A (leopard:crocodile:0.4) hybrid
PROMPT STRUCTURE
The structure of a well written prompt should go like this.
- Medium
- Set the scene
- Key elements
- Details
- Style
- Resolution
- Light/sensation/emotion
Personally I always add the framing of the image first in the prompt (i.e full shot, full body view). I’ve seen others do it in another way and make it work, so I guess it’s a matter of taste mostly.
Lets create an image of a female pirate.
Full shot, full body view. Realistic photo. A beautiful woman in a pirate costume. Detailed face, realistic skin texture, red roses. Epic fantasy style. 16k HD, highly detailed, bokeh, macro photography. artistic expression, immersive experience, expert technique
Using this prompt alone without any brackets, weights or negative prompt results in the following image.
As you can see it’s not a full body view image, despite I clearly wrote Full shot, full body view in the prompt. This is partly because of the aspect ratio and partly because I’ve put detailed face and realistic skin texture in the prompt. It creates a conflict because the AI will reason that it can either create a full body view image or one with a detailed face and skin texture. Most likely it choose the latter because there are two different phrases that requires a more close-up image.
Now I can put weights on the full body view part, and force the AI to adhere, but then the face will become less detailed. Let’s see what happens.

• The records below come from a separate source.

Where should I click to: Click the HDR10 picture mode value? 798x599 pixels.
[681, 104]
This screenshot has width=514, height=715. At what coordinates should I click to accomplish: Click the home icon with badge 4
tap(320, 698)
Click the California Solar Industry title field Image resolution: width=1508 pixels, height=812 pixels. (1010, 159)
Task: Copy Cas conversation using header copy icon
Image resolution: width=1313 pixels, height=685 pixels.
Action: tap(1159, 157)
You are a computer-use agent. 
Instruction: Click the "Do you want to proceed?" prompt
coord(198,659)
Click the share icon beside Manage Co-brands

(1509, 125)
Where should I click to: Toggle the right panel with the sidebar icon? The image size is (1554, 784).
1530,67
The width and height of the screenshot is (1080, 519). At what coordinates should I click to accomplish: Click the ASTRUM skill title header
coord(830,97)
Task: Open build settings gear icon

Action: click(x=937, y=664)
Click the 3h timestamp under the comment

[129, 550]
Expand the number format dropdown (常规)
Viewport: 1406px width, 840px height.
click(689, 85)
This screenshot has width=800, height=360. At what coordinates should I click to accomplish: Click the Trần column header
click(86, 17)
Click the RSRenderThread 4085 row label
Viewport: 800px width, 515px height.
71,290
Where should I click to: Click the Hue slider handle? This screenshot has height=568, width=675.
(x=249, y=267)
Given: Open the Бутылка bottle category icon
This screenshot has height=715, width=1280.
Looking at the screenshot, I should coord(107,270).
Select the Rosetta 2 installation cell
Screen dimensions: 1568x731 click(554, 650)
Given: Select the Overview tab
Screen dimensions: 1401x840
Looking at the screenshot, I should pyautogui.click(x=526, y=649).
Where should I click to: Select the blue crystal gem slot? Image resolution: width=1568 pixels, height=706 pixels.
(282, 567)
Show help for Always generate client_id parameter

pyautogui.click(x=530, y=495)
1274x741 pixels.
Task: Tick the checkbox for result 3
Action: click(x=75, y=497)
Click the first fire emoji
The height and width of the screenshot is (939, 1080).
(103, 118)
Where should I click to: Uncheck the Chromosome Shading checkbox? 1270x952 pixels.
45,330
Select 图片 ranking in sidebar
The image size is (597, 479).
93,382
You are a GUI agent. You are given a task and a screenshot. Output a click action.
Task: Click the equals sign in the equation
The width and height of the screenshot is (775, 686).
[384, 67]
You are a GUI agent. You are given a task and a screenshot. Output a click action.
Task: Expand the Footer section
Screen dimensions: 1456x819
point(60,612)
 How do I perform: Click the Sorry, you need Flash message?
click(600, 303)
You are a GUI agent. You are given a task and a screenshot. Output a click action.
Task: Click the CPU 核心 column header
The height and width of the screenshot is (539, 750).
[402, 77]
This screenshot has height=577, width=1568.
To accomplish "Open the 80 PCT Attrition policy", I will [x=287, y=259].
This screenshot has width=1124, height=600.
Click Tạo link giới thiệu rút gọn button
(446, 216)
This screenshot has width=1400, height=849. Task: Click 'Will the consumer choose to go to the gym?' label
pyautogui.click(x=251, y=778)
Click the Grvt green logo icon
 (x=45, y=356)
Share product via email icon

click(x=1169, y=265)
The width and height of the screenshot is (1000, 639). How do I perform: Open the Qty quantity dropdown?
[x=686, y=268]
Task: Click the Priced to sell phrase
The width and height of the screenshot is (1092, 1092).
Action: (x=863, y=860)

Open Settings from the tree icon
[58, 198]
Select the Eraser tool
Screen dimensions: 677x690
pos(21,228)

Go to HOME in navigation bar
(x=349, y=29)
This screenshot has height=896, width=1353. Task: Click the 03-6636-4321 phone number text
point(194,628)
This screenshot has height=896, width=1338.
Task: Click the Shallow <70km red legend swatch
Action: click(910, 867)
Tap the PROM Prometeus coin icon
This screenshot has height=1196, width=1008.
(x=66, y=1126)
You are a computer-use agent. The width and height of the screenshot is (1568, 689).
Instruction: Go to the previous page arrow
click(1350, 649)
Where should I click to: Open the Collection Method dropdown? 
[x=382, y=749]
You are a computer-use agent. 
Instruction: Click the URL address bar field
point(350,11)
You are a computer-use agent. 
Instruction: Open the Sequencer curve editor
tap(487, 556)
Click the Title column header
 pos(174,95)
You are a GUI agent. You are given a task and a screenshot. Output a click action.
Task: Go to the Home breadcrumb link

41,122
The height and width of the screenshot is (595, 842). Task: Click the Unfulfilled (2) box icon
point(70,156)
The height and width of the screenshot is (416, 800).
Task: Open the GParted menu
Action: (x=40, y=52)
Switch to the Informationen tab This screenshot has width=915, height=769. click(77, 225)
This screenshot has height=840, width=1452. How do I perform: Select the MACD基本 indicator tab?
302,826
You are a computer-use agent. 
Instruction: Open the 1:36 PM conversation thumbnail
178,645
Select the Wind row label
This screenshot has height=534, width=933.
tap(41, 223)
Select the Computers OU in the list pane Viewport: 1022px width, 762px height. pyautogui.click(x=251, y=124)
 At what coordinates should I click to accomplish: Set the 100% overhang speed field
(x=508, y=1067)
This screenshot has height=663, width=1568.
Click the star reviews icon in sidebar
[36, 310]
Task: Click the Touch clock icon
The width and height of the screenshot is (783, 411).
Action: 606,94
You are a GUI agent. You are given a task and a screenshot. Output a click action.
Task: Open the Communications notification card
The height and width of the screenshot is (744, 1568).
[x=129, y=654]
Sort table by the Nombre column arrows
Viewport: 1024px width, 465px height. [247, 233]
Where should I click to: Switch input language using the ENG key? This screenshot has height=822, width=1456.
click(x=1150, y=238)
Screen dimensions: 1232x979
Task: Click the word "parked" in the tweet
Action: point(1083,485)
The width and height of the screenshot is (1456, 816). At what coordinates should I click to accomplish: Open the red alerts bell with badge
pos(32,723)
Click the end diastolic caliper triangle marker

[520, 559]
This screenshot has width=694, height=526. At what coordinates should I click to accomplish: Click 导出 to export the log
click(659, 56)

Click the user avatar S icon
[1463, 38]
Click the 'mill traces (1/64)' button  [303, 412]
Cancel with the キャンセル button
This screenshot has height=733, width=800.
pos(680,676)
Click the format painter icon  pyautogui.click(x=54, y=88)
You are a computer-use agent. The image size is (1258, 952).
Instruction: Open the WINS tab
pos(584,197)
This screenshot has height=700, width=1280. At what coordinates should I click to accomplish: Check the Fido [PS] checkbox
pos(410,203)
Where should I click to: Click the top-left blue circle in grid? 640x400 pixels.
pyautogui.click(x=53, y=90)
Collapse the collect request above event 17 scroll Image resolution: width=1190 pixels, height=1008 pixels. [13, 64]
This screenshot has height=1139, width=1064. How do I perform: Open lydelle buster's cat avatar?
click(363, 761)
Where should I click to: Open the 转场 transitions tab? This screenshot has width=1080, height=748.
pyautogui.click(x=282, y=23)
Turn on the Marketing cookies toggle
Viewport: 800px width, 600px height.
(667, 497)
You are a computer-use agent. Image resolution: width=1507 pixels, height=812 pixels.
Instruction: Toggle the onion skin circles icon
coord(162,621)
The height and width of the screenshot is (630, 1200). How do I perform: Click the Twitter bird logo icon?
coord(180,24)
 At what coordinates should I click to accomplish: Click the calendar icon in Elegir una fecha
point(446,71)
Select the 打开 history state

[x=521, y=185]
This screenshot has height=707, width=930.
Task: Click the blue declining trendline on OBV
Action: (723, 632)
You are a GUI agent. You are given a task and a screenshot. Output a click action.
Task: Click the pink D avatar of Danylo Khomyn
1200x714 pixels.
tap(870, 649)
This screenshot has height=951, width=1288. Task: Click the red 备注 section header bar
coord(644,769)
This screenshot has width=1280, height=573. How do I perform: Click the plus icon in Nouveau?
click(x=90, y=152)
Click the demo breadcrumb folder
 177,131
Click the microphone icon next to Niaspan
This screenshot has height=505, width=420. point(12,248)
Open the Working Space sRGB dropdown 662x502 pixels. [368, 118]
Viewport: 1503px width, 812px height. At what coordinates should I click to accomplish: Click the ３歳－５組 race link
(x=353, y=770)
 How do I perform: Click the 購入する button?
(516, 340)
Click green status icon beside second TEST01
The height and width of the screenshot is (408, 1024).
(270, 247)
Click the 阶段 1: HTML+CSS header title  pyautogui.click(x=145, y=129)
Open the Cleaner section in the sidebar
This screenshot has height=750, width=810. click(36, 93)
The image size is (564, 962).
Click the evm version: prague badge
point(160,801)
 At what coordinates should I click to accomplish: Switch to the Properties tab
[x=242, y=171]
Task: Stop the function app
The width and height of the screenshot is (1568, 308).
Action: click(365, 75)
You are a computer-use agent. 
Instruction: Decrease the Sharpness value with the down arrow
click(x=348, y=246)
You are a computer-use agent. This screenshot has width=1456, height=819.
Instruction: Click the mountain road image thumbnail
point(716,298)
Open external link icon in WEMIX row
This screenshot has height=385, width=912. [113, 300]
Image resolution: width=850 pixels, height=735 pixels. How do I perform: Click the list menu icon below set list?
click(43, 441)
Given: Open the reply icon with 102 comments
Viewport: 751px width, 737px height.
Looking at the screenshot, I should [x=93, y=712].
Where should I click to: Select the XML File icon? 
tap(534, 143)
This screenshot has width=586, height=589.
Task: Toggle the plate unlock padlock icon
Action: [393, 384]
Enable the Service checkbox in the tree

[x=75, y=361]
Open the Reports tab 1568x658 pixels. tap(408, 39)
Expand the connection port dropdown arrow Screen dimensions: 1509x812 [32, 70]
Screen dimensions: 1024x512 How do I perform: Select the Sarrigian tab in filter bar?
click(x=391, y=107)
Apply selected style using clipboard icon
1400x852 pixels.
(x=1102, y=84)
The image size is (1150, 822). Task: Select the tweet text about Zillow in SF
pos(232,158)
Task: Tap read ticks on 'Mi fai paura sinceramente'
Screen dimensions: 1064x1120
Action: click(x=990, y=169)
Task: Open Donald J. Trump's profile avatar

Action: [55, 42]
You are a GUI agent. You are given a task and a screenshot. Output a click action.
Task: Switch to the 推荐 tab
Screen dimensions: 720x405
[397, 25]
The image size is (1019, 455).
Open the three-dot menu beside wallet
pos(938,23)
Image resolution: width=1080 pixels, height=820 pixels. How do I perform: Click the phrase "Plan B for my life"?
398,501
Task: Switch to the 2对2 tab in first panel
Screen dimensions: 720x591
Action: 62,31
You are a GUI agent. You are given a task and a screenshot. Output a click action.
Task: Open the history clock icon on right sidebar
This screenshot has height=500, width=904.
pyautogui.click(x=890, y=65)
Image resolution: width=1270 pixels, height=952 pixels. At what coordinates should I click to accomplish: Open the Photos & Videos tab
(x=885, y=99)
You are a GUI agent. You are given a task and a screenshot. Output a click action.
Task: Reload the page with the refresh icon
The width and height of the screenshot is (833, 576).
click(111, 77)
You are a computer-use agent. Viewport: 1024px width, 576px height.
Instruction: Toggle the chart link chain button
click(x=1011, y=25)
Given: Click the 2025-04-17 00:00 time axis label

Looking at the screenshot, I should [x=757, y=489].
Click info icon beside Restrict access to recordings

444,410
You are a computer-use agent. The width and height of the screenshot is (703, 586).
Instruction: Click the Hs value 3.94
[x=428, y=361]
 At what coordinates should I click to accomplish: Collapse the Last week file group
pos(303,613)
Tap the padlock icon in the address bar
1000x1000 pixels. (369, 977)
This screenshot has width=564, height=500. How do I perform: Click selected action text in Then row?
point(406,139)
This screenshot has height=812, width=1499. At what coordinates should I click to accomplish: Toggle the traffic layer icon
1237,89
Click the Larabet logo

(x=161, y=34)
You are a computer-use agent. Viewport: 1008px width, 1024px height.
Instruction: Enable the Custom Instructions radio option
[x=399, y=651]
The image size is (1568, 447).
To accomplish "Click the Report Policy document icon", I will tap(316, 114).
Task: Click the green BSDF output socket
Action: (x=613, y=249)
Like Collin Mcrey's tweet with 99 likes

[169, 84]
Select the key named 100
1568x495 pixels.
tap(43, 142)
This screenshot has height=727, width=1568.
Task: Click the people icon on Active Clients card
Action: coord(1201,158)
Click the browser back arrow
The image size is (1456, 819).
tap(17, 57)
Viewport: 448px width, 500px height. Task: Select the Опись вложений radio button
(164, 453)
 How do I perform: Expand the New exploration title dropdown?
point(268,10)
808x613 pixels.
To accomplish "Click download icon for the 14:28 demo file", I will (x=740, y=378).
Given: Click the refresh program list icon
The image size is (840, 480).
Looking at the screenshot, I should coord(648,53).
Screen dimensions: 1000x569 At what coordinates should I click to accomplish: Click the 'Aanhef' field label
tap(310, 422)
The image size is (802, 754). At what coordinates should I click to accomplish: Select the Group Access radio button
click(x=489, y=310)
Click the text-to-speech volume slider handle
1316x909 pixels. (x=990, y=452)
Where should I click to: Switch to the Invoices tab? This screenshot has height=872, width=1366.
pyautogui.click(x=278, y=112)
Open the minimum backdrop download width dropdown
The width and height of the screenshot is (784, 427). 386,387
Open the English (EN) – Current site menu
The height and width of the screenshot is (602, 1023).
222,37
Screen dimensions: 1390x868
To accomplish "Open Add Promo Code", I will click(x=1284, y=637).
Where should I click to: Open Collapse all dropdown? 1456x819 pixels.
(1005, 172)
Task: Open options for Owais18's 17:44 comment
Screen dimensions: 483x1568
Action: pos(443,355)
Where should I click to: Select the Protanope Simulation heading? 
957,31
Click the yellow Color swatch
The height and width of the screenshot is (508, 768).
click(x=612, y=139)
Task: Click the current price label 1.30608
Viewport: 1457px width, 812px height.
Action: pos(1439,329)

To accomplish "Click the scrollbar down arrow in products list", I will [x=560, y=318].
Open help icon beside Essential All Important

Even when using brackets and weights the AI doesn’t really zoom out much.
Full shot, (full body view:1.5). Realistic photo. A beautiful woman in a pirate costume. Detailed face, realistic skin texture, red roses. Epic fantasy style. 16k HD, highly detailed, bokeh, macro photography. artistic expression, immersive experience, expert technique
I could add more brackets and weights, but I don’t believe that’s a good idea. Let’s try something else first.
Full shot, (full body view:1.5). Realistic photo. A beautiful woman in a pirate costume in high heel shoes. Detailed face, realistic skin texture, red roses. Epic fantasy style. 16k HD, highly detailed, bokeh, macro photography. artistic expression, immersive experience, expert technique
By adding that she is wearing high heel shoes to the prompt, we have given the AI another condition that requires it to generate and actual full body view image. But it’s also evident that the detailed face suffered from it.
Let’s go back to the drawing board, and this time change the aspect ratio to something that is more suitable for a full body view, and maybe camera angle and distance.
Eventually I had to settle for the following:
(from above, full body shot:1.5). Realistic photo. Full body view of a beautiful woman in a pirate costume. detailed face, [red roses:0.45]. Epic fantasy style. 16k HD, highly detailed, bokeh, macro photography. artistic expression, immersive experience, expert technique
The solution to get both detailed face and full body view is the camera angle. Obviously you can use tools such as Adetailer to get a detailed face even when zoomed out, but that’s a whole other story.
So this is the breakup of the prompt.
- Framing: (from above, full body shot:1.5)
- Medium: Realistic photo
- Set the scene: Full body view of a beautiful woman
- Key elements: in a pirate costume
- Details: detailed face, [red roses:0.45]
- Style: Epic fantasy style
- Resolution: 16k HD, highly detailed, bokeh, macro photography
- Light/sensation/emotion: artistic expression, immersive experience, expert technique
I hope you have learned something new today!